Four. The minimum entry age of the principal insured is stipulated as 18 years and maximum of 65 years, and the policy would be renewable lifelong.

Image by Gerd Altmann from Pixabay

Five. The Standard policy will provide cover for basic hospitalisation expenses as under:
   - Room, Boarding and Nursing expenses up to 2% of the Sum Assured (max. of Rs.5000 per day)
   - ICU and ICCU expenses up to 5% of the Sum Assured (max Rs.10,000 per day)
   - Fees paid to all doctors, specialists, anaesthetists, etc.
   - Cost of medicines, diagnostic tests, blood, oxygen, anaesthesia, operation theatre, surgical appliances etc.

(Note: Normally the hospitalisation should be for 24 hours; except where the treatment does not require 24-hr stay at the hospital as specified in the policy.)

Six. Other expenses to be covered under the Arogya Sanjeevani Policy include:
   - Treatment of Cataract (up to 25% of Sum Insured or max Rs.40,000 per eye)
   - All day care treatments
   - Ambulance charges (max. Rs.2000 per hospitalisation)
   - Dental treatment / Plastic surgery only due to disease or injury
   - 30 days pre-hospitalisation / 60 days post-hospitalisation medical expenses
   - Expenses under AYUSH (Ayurvedic, Yoga and Naturopathy, Unani, Siddha, Homeopath) systems of medicines, without any sub-limits. 

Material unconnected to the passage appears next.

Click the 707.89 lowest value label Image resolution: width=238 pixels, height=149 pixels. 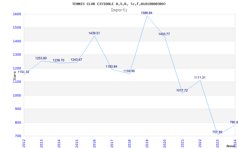point(217,132)
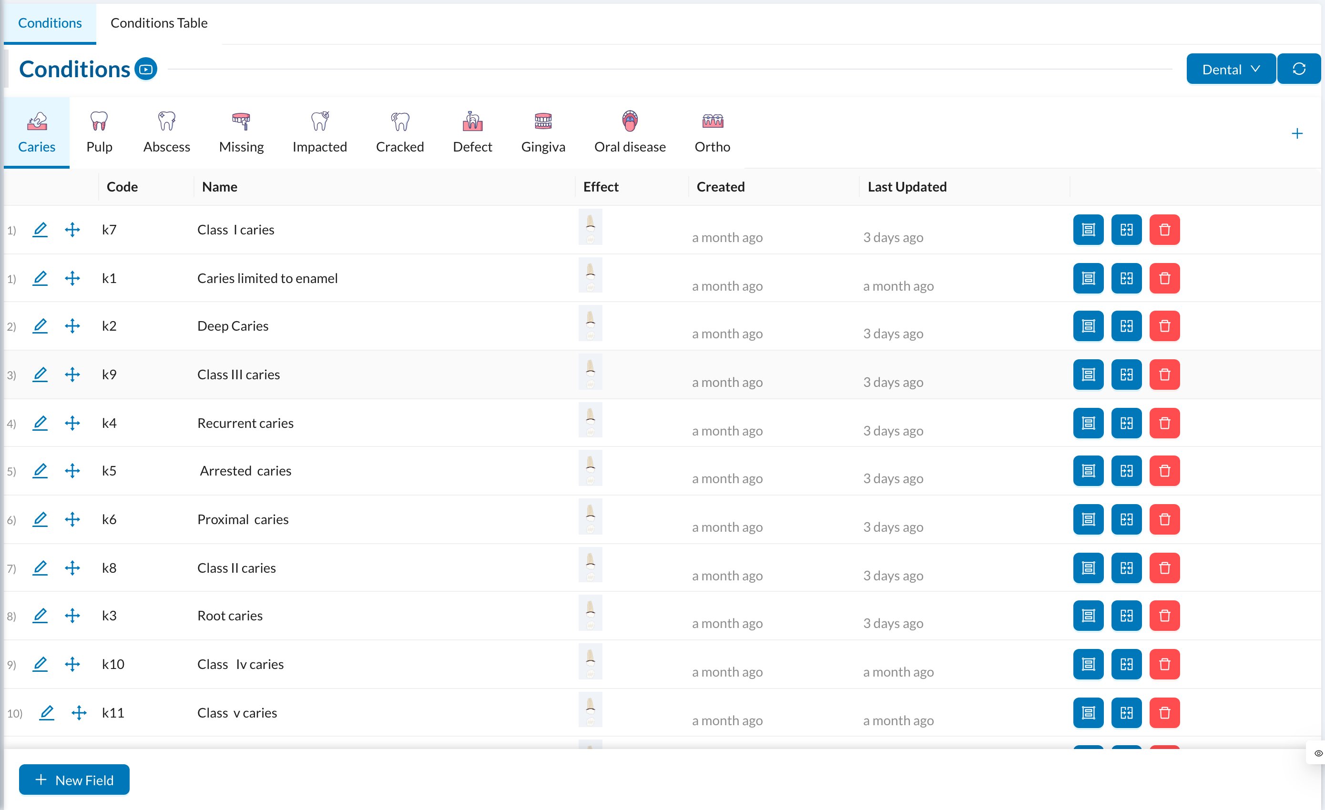This screenshot has height=810, width=1325.
Task: Click the move handle for Class III caries
Action: pos(72,375)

Seven. Certain list of diseases will be covered only after 24 months waiting period. Further, joint replacement and age-related osteoarthritis / osteoporosis will be covered only after 48 months waiting period.

Eight. It shall be an indemnity based policy only i.e. the 'expenses actually incurred' will be reimbursed / covered (subject, of course, to the terms and conditions of the policy). This is unlike the Daily Cash Policy, which pays a fixed sum per day of hospitalisation, irrespective of the expenses incurred.

Nine. Arogya Sanjeevani will be a one-year policy, renewable every year. For each claim-free policy year, the Sum Insured will be increased by 5% as Bonus (subject to a maximum of 50% of the Sum Insured).

Ten. The Standard Individual Health Insurance Policy will also be offered on family floater basis to provide cover for (a) legally wedded spouse, (b) parents and parents-in-law and (c) dependent children between the age of 3 months and 25 years.

The combination of a Arogya Sanjeevani Policy and a Super Top-up Plan is, in most cases, likely to provide adequate protection against exorbitant medical bills (except at the hi-end hospitals and/or super deluxe rooms).